Retreat and Requests

Retreat and Requests

The swim team camping trip went very well! We had about 19 each day and they had a great time bonding with each other and hearing the Harris brothers’ message of teenage Rebelution (rebellion against society’s low expectations). Those amazing young people came from amazing parents who volunteered to cook, clean, chaperone, and serve us in any capacity we needed.  Prayers were answered and I know God was glorified. Six kids indicated (anonymously) that they wanted to be born again and to see the evidence of God’s grace in their life! Whether this was rededication or first time salvation, I was absolutely blown away. After we returned on Sunday I rested a lot.

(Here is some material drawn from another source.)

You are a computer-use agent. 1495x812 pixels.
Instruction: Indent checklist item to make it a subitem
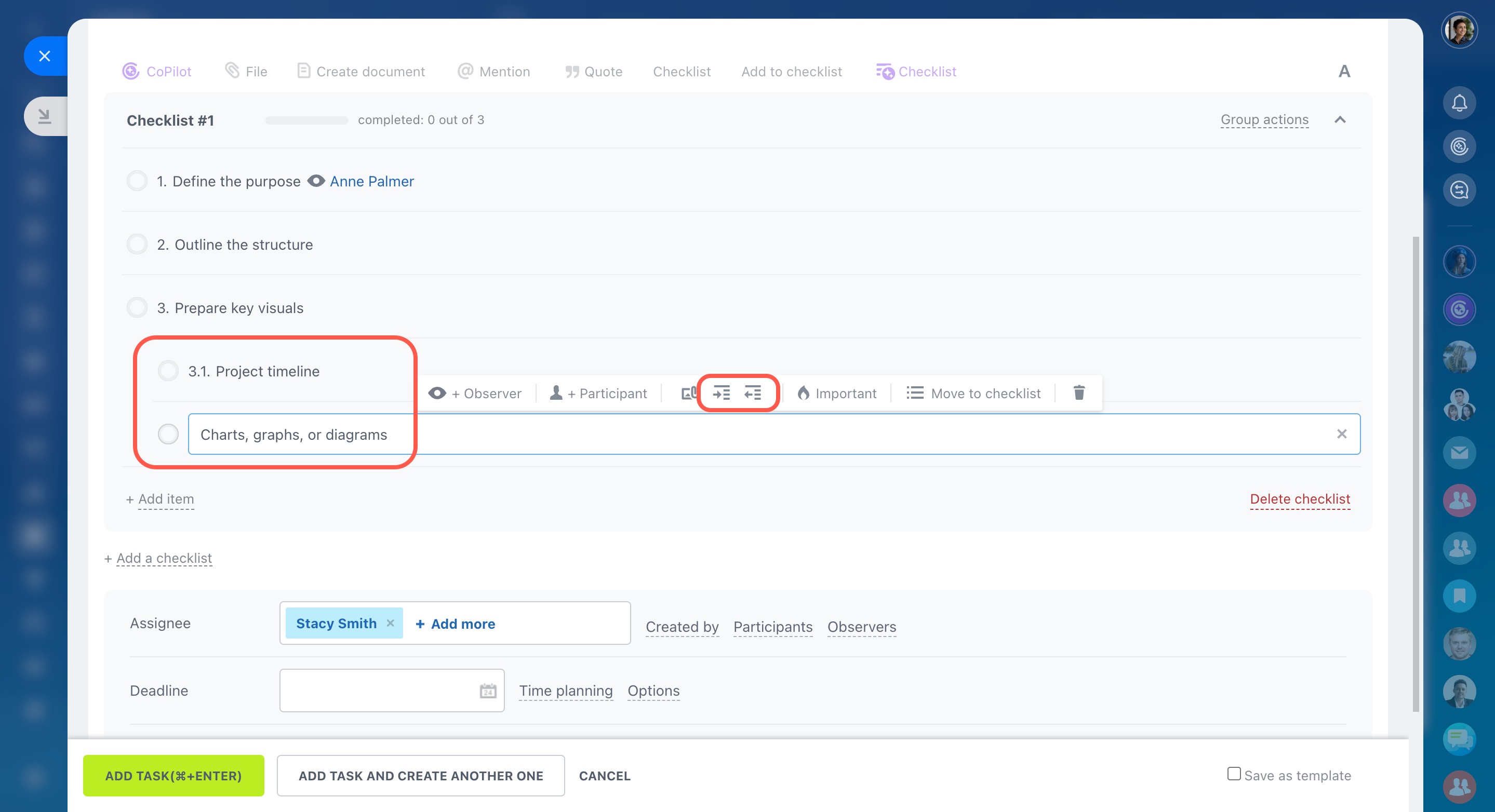(722, 393)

Yesterday I experienced what I imagine my friends in ministry go through after a big event like that; doubt about the efficacy of the retreat, thoughts that I really muffed it, the desire to crawl into a cave like Elijah. It’s amazing how quickly the enemy tries to steal a victory.

Some of that desire to duck into a cave might have been enhanced by the fact that my hair is now coming out in chunks! Thank goodness for my short fade cut, because little tufts curls just end up in random places.  I don’t know that I’m mentally prepared for the baldness. I’d like to think that I am, but I really like my hair–even as short as it is right now. I guess it’s a mix of a little bit of vanity and the reality that the poison I’m taking into my body is having a very real effect that I can see. I tried to rock a wig yesterday but had to take it off before I went to coach at the pool (it’s still in the 90’s here); I think sweat and wigs don’t go well together.

Today I have more perspective about the weekend and am off to chemo. A sweet friend will join me, and I know this treatment will seem as short and full of joy as the last one. I am so very blessed. My prayer for this week is that I continue to hear Jesus and receive his grace to do the work he wants me to do. No more and no less. And I also want to learn how to put on false eyelashes. I think I’ll look really weird without them.

4 Replies to “Retreat and Requests”

  1. Yolanda you are so beautiful and have such a wonderful smile that I think you will look fabulous with or without hair. I pray everyday for strength for you and your family.

  2. I like your thinking, and I know that you will rock things with or without a wig. You are beautiful and God has blessed you with so many beautiful features which will be in place no matter the outcome of the therapy. You have inner beauty and strength and an awareness of God’s grace and mercy, so this means that when you look in the mirror, look deep and you will see a beautiful young woman. Love you, Auntie Ollie

  3. Thank you for your unwavering commitment to hearing from Jesus no matter what.
    You will look gorgeous with false eyelashes!